Unless we open to a new perspective.

For instance, while we may feel justified in our feelings, when we look closely enough, separate from the “offending party” on the other side of us and what they do or do not do, the truth is, we are the ones left hurting on our side of the equation. Beyond that, because we hold to the belief that keeping the offender in the position of well, being the offender, we further ingrain the split leaving us to occupy the position of the offended one. Of the one who has damage being done to them. As in there is the offender and the offended. A kind of one side against the other scenario.

Whenever I find myself feeling as though there is no way out or around this kind of thing, I go to the body to see how it handles such situations. The body, as in that part of us that is not caught up in the past, conditioned behaviors or old beliefs. But instead, the deep animal aspect of us that has an inherent biological wisdom and truth built right in. A kind of intelligence that is beyond the wounds, beliefs and score keeping of the mind.

When it comes to the split around the “offender” and the “offended,” I think of the gut. I think of the communities of bacteria and other organisms, both beneficial and harmful, that inhabit the digestive tract. Many of us know that the presence of the friendly microbes is a big predictor of gut health. They also contribute to immune and mental vitality, make vitamins, digest food and more yet to even be discovered.

A big focus in this area is the role that the friendly bacteria play in keeping the gut colonized so that the harmful bacteria cannot take over. Cannot tip the scales as it were towards imbalance; creating discomfort and disease. In a nutshell, with enough of the “friendlies” around, the “unfriendlies,” those things that would bring us harm, are squeezed out.

But not completely.

For though we might want to imagine a gut (or a life) with nothing harmful being present, not only is it not possible, it is actually not even desirable. As far as the body is concerned, it’s not even an aim. At all.


You see, the body needs the mix.The body is built to be in the presence of harm, and to know exactly how to proceed. From this biological perspective, it is not about eradicating harm as much as it is about keeping the balance. As much as it is about recognizing that the presence of “harmful ones” gives the rest of the organism an opportunity to strengthen itself. A chance to clarify its role and position in the mix of all that is happening to and around the life of a body. A kind of necessary workout to the system on behalf of health.

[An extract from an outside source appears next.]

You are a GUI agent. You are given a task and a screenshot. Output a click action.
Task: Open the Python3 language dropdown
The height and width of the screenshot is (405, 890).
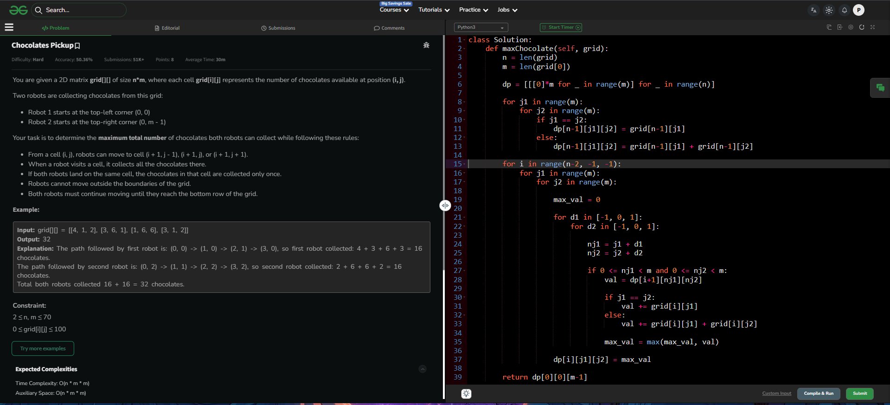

We could think of our lives in the exact same way. For though it is easy to believe that our lives would be better off without that which produces harm, that would not actually be true. For when we meet up with that which is capable of inflicting injury, it gives us an opportunity to learn and to grow. It offers the exquisite experience of us mutating towards more resilience, more strength, and more built-in know-how through the exercise of defining what and who we are, against that which we are not.

With that said, this approach calls for a high degree of personal responsibility for it is so much easier to paint the world in black and white. So much easier to categorize our existence in terms of the black hats and the white hats. So much easier to label “harm” as the enemy to either be fought against or vanquished by. But in so doing, we miss out on one of the most essential teachings around being alive in a robust way; the ability to evolve by transmuting “the harm” we come in contact with in the service of evolution to a higher order.

A lofty idea that is made real by trying something basic. The next time you are up against “harm,” ask yourself the question; “If I were to suspend being the one who is harmed, what would be possible here?” What might I see? Learn? What balance might be brought to my life through exposure to that which I find offensive?